Personal-care products are sold in retail settings such as supermarkets, drug stores, and specialty cosmetics stores; online; by direct mail; and door-to-door. Specialty cosmetic stores have become increasingly popular in recent years. Two examples are ULTA Beauty and Sephora. As of November 2019, ULTA Beauty has approximately 1,241 stores in 50 states and also distributes its products and offers tutorials and other resources through its Web site. Sephora, which is owned by Louis Vuitton Moet Hennessy, a leading international luxury-goods group, has approximately 2,600 stores in 34 countries and, like ULTA, has a strong presence online.
Sales occupations include retail sales workers, retail sales managers, and cosmetics sales representatives. Cosmetics sales representatives who work for such companies as Avon Products, Inc. or Mary Kay, Inc. are not employees but independent contractors and they usually work part time. Avon has nearly 6 million independent sales representatives active in 70 countries. Mary Kay has more than 3.5 million beauty consultants, selling its products in more than 40 markets worldwide.
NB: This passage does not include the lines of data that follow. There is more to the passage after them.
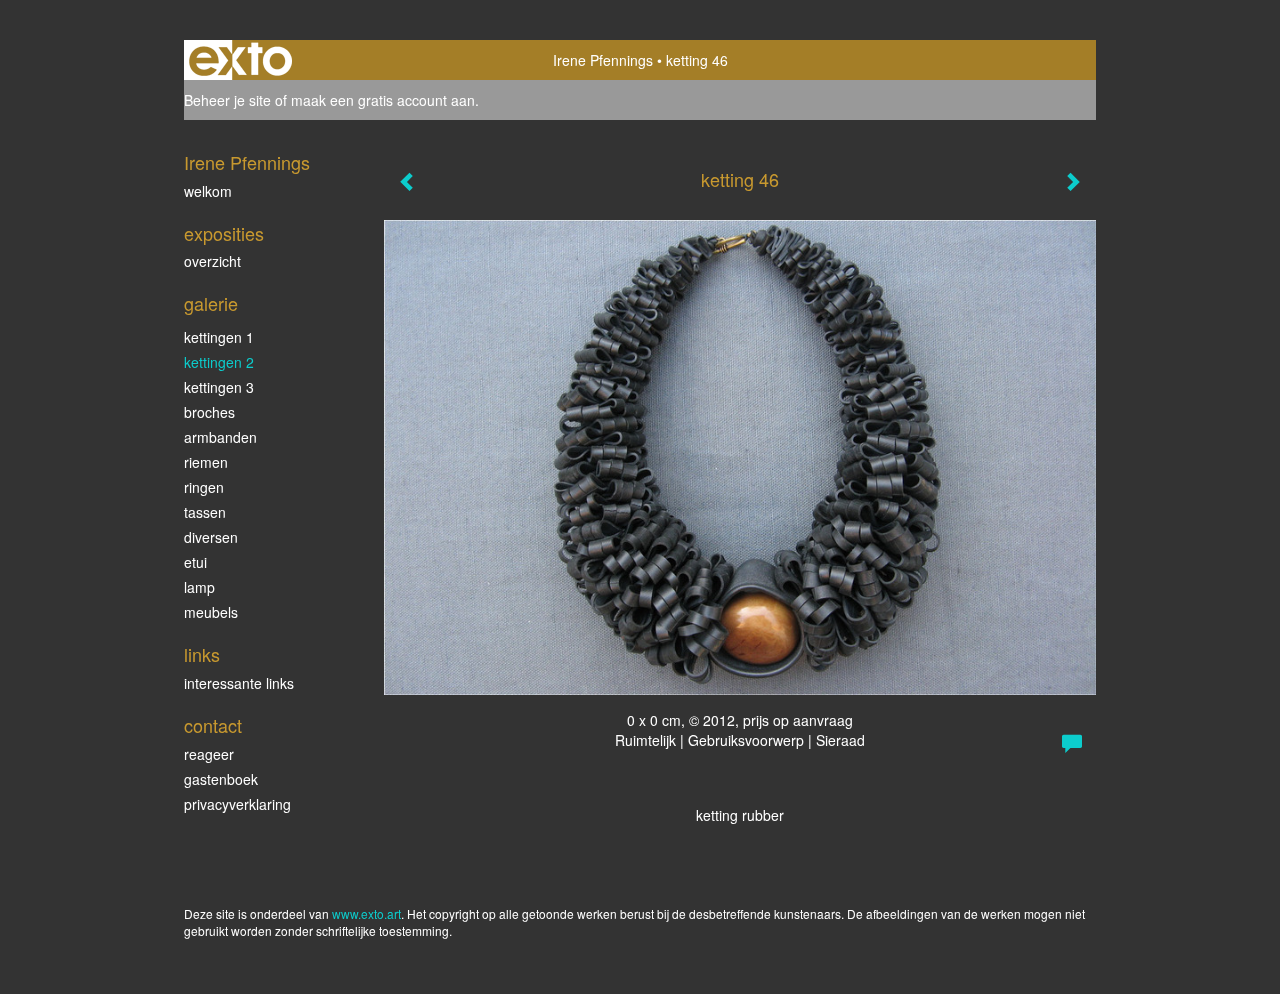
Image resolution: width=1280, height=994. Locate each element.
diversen (211, 537)
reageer (209, 754)
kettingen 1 (219, 337)
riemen (206, 462)
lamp (199, 587)
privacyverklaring (237, 804)
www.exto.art (366, 913)
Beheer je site (227, 100)
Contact (213, 725)
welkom (208, 191)
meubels (211, 612)
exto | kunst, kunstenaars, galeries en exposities (240, 60)
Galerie (211, 303)
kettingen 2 (219, 362)
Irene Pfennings (603, 60)
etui (195, 562)
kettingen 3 (219, 387)
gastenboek (221, 779)
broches (209, 412)
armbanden (220, 437)
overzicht (212, 261)
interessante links (239, 683)
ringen (204, 487)
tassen (205, 512)
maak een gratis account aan (383, 100)
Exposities (224, 233)
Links (202, 654)
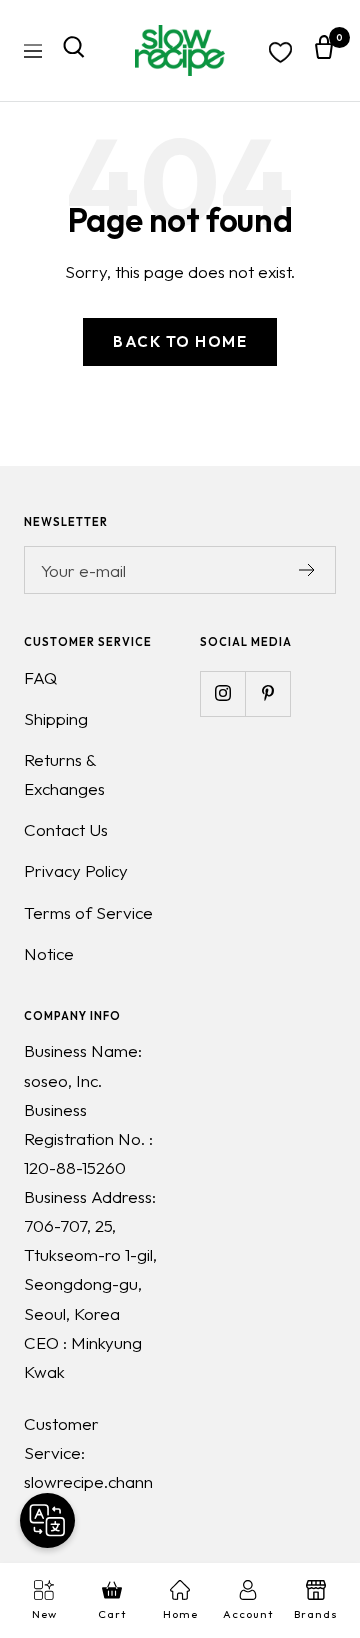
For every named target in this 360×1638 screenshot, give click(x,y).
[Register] (307, 570)
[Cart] (324, 51)
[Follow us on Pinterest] (267, 693)
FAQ (40, 677)
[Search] (74, 51)
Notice (49, 953)
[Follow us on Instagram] (222, 693)
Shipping (56, 718)
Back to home (180, 341)
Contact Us (66, 829)
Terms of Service (88, 912)
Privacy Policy (76, 870)
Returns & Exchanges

Major trends in the industry include increasing public demand for the ethical treatment of animals used in the testing of cosmetics and other products; the increasing use of cosmetics and beauty products by male consumers; the growing production and marketing of specialty products for minorities (such as hair products for African-American women); the development of “cosmeceuticals,” products that have medicinal or drug-like benefits; self-pampering in the home products; multifunctional products, in an effort to streamline and simplify daily routines; and an increasing focus on the development of “green” products and manufacturing practices. One other trend is the growing use of nanotechnology, which is defined by cosmeticsinfo.org as “the development of materials that have at least one measured dimension in the range of 1–100 nanometers (1 nanometer = 1 billionth of a meter).” By developing materials and structures at a molecular level, nanotechnology can increase the effectiveness of products (such as sunscreens), and its use in manufacturing is expected to, according to the U.S. Department of Labor, “help conserve energy needed to produce chemicals and reduce the amount of waste products, making the manufacturing process more efficient.” Consumers' interest in and awareness of how beauty products are formulated and manufactured continues to be on the rise. This interest is being driven particularly by the growing concern about water supplies in the future. As described by a Mintel market research report, "water is set to become a precious commodity as consumption outstrips supply. The more consumers become aware of this, the more beauty brands will need to change how they manufacture and formulate products to limit their dependence on water."